About 3800 B. C., the kingdoms of Accad and Sumir are found united under Sargon I, a Semitic king. There are indications of Accadian or Sumerian kings who ruled over the separate kingdoms of Accad and Sumir at earlier and later dates, but the main course of testimony after Sargon I tells of Semitic kings as rulers in northern Babylonia, or Accad, and a Semitic influence dominant there.
The influence of such close social contact brought about material changes in the life, literature and language of both people.
In Accad, which came first under Semitic influence, the old language rapidly declined. In Sumir, or southern Mesopotamia, which continued much longer under the ancient rule and influence, the old language held its own down to comparatively recent times.
The Semites, however, seem to have received from the Accadians more than they gave.

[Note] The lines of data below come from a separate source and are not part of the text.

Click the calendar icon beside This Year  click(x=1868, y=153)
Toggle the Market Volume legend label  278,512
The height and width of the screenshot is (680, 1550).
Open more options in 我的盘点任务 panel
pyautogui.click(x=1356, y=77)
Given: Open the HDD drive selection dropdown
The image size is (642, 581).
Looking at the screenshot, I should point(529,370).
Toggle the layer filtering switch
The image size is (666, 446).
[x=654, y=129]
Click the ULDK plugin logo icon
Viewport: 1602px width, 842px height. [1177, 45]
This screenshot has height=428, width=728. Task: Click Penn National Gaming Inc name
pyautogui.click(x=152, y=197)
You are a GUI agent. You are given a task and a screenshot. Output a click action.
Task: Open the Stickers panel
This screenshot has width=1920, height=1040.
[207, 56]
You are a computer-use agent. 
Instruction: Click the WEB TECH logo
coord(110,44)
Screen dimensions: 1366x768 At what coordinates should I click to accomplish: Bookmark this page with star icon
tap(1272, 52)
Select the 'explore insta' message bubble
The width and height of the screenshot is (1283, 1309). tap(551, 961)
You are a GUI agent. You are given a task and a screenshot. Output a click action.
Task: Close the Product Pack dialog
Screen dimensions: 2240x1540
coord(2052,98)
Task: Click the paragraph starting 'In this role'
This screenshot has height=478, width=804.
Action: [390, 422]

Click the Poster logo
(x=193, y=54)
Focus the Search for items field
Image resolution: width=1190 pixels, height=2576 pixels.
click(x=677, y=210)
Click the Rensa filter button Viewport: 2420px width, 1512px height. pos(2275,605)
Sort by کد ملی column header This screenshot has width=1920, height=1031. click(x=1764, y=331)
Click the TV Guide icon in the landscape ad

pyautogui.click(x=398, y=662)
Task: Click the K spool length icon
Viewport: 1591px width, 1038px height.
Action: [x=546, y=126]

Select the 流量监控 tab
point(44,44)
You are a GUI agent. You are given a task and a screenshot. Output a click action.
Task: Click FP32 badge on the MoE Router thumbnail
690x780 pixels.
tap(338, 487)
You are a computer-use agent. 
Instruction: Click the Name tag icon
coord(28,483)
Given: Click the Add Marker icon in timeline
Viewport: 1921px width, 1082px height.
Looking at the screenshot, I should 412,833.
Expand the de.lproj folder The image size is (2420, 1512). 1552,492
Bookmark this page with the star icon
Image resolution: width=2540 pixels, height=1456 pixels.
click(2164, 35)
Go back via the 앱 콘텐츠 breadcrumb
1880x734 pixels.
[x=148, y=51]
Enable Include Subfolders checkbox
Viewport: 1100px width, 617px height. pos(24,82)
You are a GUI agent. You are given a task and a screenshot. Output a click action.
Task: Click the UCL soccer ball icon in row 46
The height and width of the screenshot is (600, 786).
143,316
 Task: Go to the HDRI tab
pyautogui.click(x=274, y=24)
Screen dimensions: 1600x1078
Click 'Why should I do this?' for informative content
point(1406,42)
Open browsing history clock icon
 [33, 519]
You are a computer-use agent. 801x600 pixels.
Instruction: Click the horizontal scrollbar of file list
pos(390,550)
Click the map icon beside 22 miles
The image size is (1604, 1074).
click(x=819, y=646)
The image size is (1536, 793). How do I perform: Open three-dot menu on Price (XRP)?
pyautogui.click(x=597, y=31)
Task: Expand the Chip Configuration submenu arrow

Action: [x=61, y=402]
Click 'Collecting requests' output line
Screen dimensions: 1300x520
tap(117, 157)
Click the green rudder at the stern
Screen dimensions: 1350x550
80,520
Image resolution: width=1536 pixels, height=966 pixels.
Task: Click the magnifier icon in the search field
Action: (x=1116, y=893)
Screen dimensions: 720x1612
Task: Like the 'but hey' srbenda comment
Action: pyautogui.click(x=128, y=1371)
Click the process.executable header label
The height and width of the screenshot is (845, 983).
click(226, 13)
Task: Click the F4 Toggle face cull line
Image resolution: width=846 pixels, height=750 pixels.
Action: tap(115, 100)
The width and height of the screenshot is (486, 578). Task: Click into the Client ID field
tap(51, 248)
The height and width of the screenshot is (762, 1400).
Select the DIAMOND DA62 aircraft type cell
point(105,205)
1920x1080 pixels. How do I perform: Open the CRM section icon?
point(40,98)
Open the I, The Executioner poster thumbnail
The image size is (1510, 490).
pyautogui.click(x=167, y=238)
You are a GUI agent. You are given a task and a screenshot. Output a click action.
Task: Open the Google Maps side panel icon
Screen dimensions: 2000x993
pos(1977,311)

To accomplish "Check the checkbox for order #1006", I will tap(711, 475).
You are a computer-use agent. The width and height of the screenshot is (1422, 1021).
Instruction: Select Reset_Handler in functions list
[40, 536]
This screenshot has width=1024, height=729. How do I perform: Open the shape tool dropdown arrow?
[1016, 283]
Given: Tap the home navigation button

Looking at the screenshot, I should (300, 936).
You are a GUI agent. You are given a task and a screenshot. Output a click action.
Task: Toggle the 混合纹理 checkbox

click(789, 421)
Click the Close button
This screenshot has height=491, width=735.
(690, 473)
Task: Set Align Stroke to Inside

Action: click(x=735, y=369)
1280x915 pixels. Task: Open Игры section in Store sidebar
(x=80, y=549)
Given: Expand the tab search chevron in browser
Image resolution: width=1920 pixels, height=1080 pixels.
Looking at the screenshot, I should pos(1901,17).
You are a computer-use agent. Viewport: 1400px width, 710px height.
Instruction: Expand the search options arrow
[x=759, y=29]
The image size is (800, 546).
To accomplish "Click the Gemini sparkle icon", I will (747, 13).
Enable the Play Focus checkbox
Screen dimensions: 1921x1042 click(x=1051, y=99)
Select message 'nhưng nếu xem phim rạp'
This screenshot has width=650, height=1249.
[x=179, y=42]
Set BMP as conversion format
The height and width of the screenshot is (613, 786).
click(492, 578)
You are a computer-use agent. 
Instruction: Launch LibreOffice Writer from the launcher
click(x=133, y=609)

The arts and sciences and civilization of this ancient people became the arts and sciences and civilization of the Semitic Assyrians and Babylonians.
They appropriated the religion and gods of these early Chaldeans. They became heirs of their literature and they adopted their system of writing.
The most curious instance in these various adoptions of the Semites was the Sumerian syllabary.
Now in applying the syllabary of one language to the uses of another, it might be expected that the signs expressing a certain syllabic sound in one language would be used to express the syllabic sounds in the other. This however, was not the case in this instance. When the Semites adopted the old Accadian syllabary they used these signs quite as often to express the Semitic sounds of the original ideographs as for syllabic signs.
As an instance of this curious example of polyphony, Mr. Taylor gives the cuneiform sign which in the primitive pictorial form represented an ear. The name of ear in Accadian is pi. This sign had another syllabic value, signifying a drop of water. When the Semites adopted this sign to their uses they retained the phonetic value of the sign as pi. They, however, used this sign also to express the sound of the Semitic words, “eznu,” an ear, and “giltanu,” a drop of water.